When a catastrophe strikes, like the earthquake in Haiti, tax deductions are not the first thing that comes to mind when you think about helping. It can seem, well, distasteful to think about your wallet.
But there’s another way to look at it: tax savings allow you to give more. If you can afford to give $500, and expect a third of your donation back in tax deductions, give $750.
To encourage donations, Congress and President Obama rushed through a law allowing donations for Haiti relief to be claimed on the 2009 return.
Before making any donation, be sure the organization you choose is a good pick. Charity Navigator rates organizations on factors like the percentage of budget that goes to charitable work rather than administration or fundraising. Charity Navigator also has a list of reputable organizations doing work in Haiti. Many experts recommend giving to organizations that operated in Haiti before the earthquake, as they know the territory.
To be eligible for a 2009 charitable deduction, the donation must be made after Jan. 11 and before March 1, and the donation must go to a qualified charity rather than to a specific individual or family. Among the additional rules:
- The law applies only to cash contributions, not clothing, food or volunteering.
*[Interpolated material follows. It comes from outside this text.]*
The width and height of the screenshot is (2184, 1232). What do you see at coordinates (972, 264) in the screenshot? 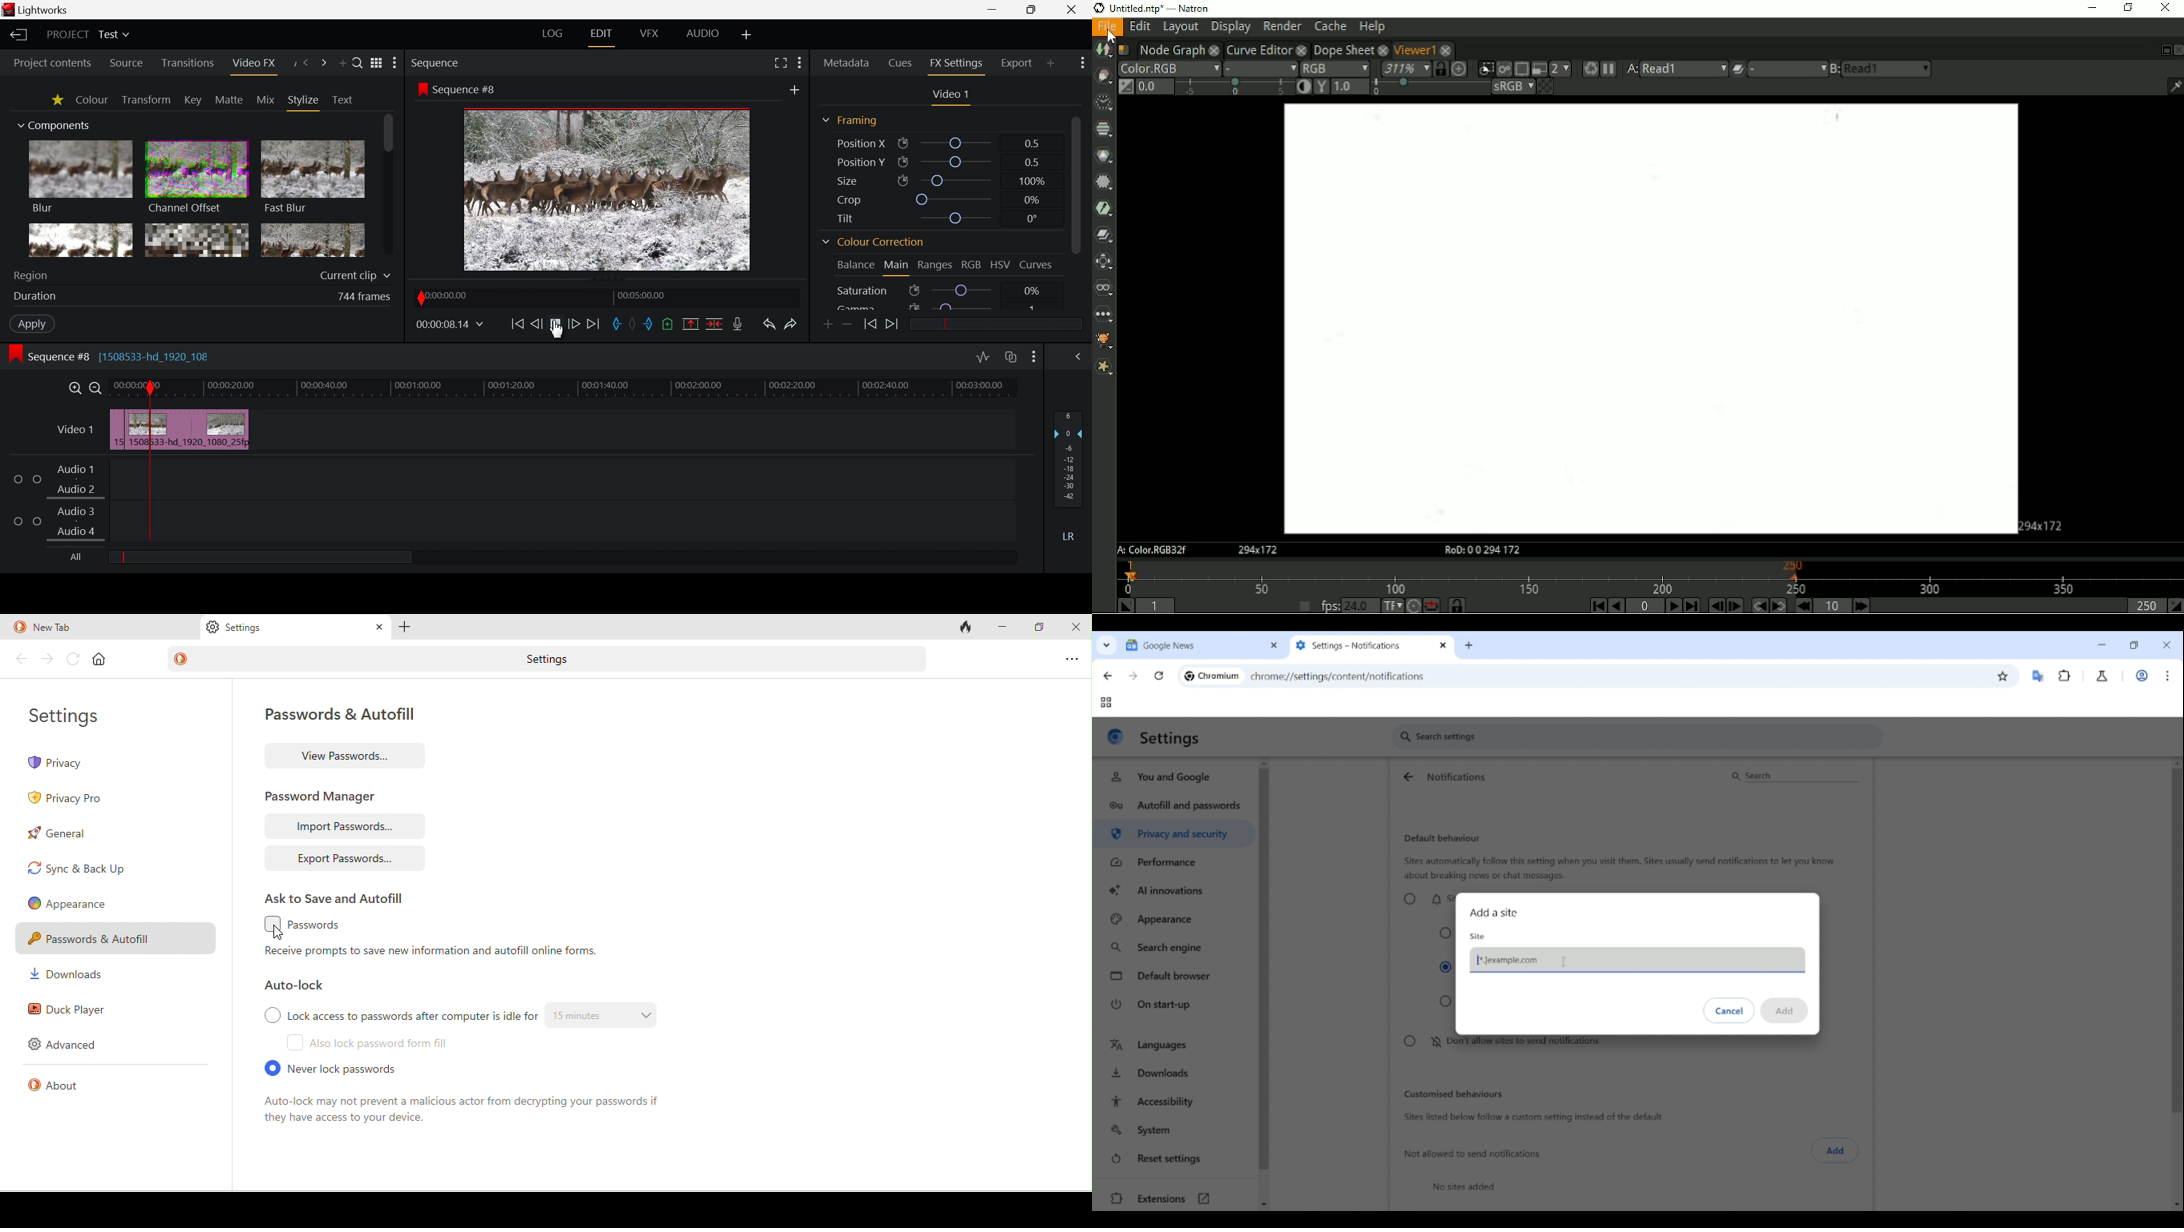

- It applies to contributions made by text message, check, credit or debit card.
- To claim the deduction, you must itemize your return.
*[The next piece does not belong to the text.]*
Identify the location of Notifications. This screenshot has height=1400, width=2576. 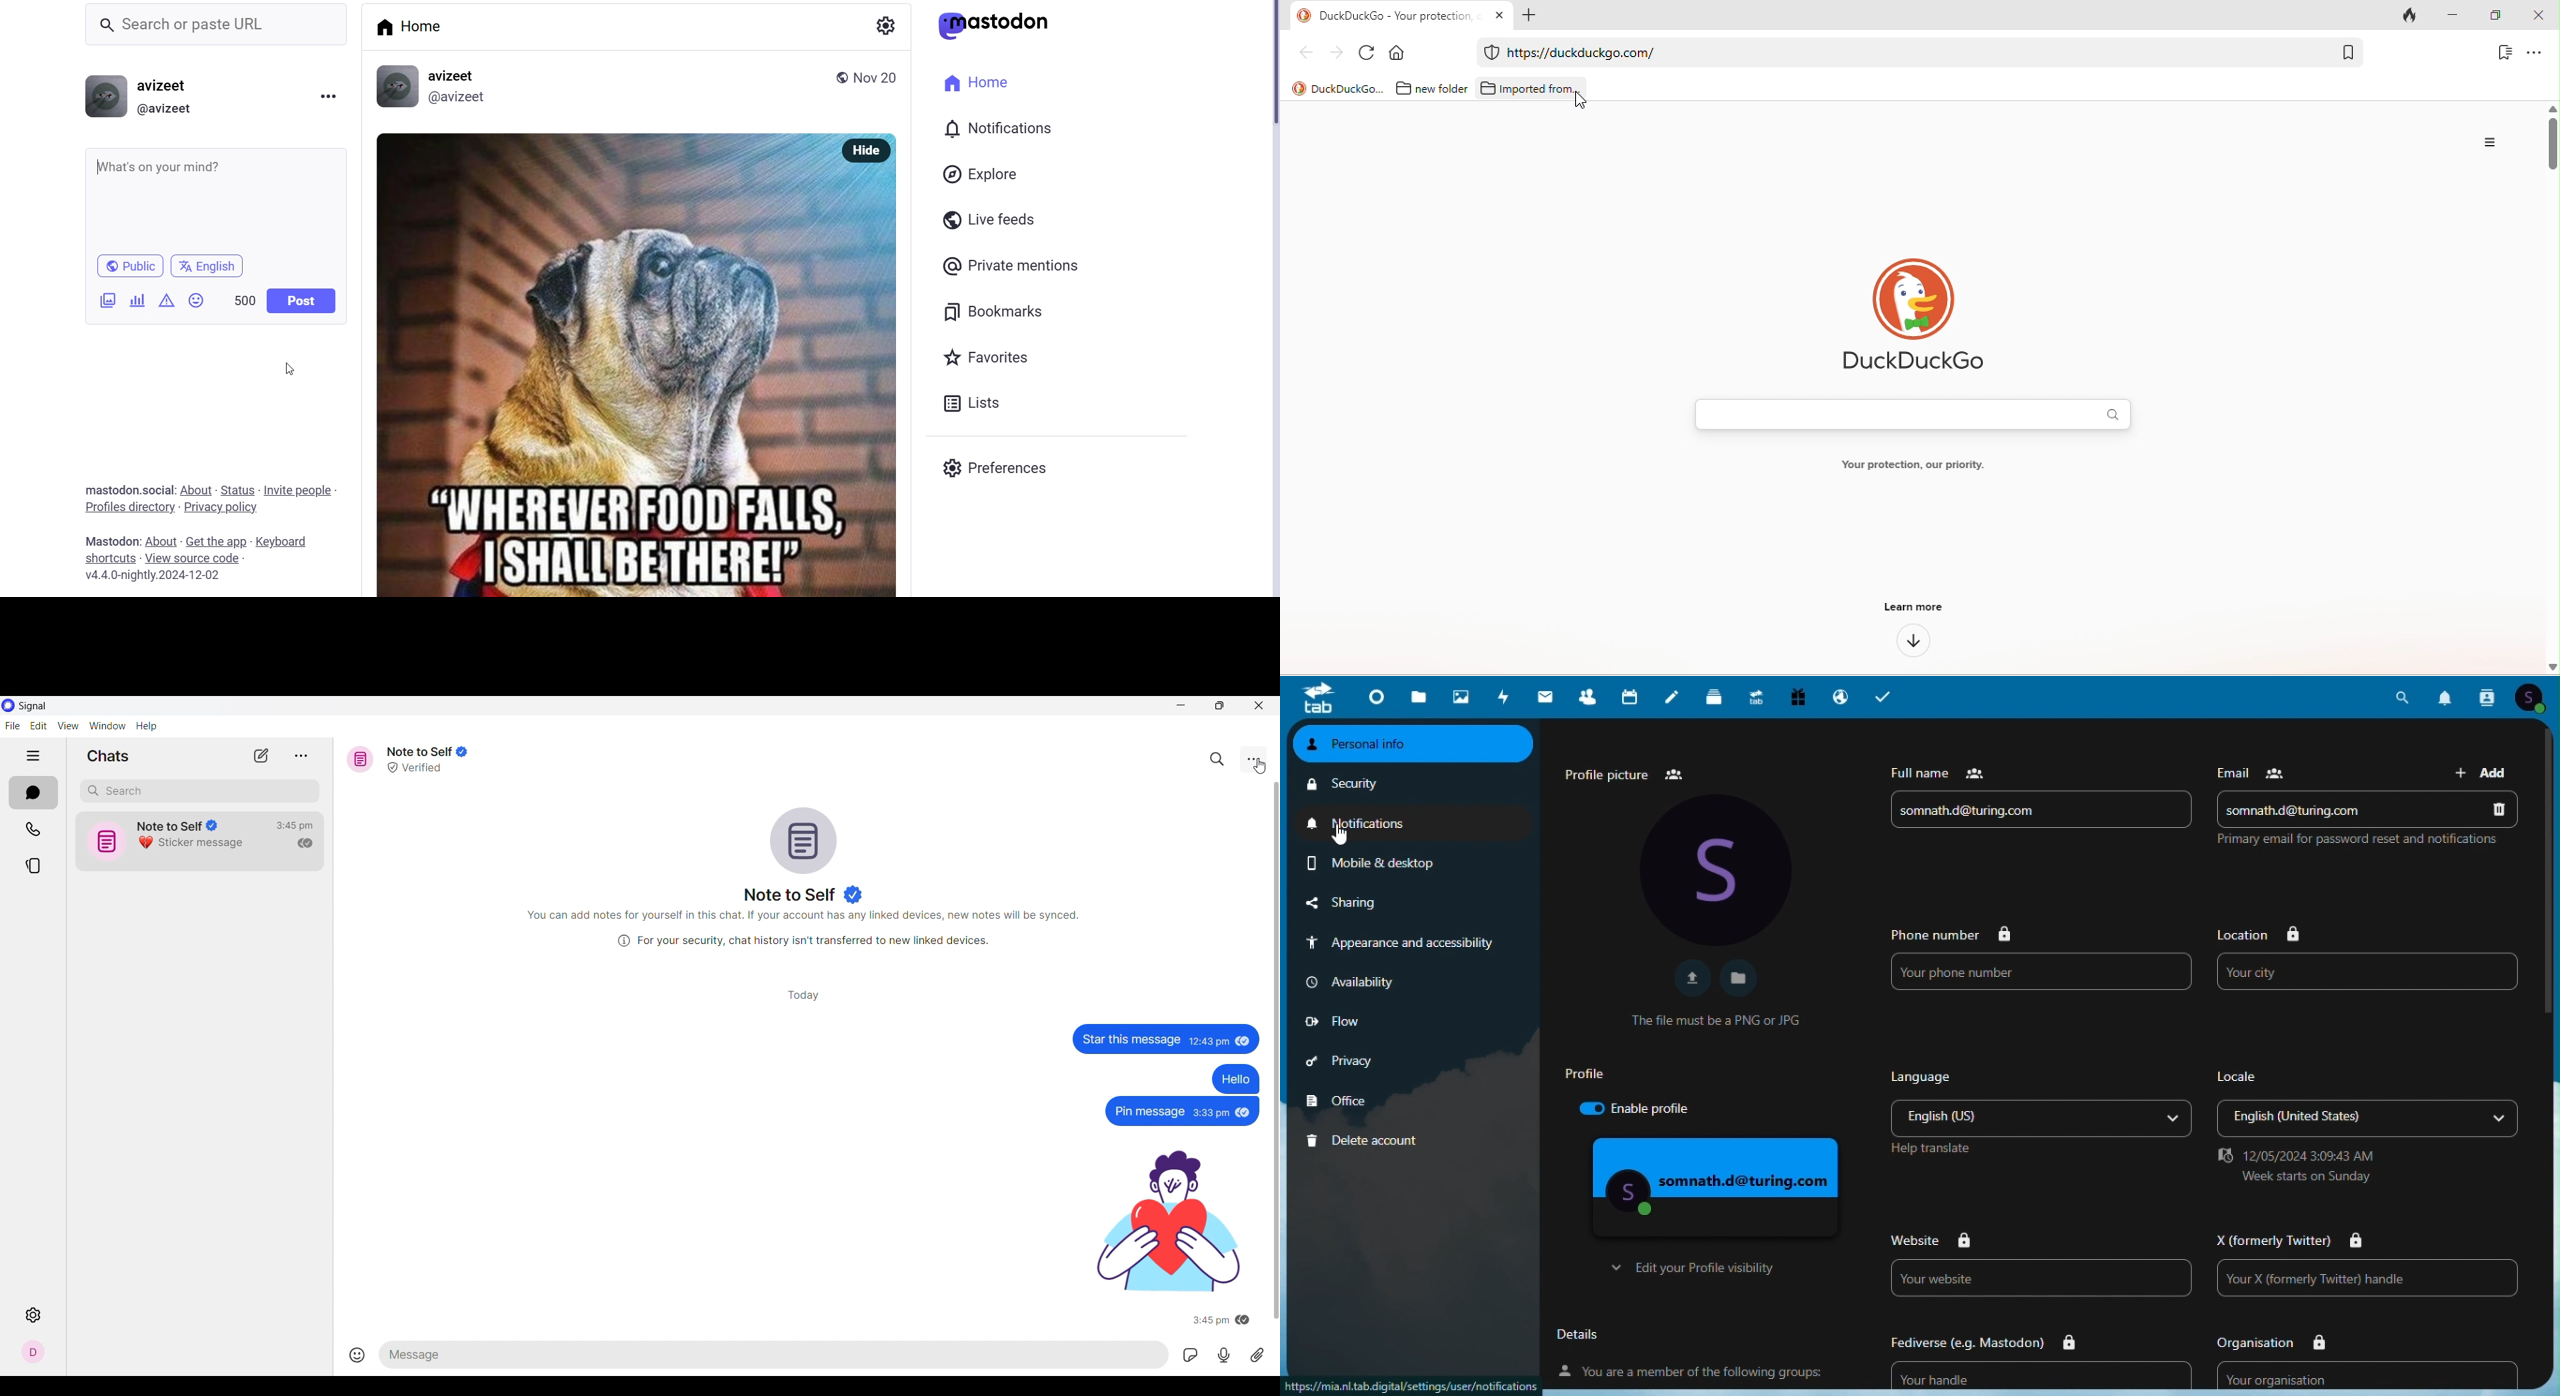
(1407, 822).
- If you prefer, you can claim the deduction on your return for 2010 instead of 2009. That could be useful if your tax bracket will be higher in 2010.
- Generally, contributions must be to organizations based in the U.S. The U.S. Agency for International Development has more information. To determine whether an organization qualifies, go to the IRS Web site and type “search for charities” in the search box.
As with any charitable donation, to claim a deduction you must have records. A phone bill is sufficient for donations made by text message, so long as it shows the name of the organization, date and amount given.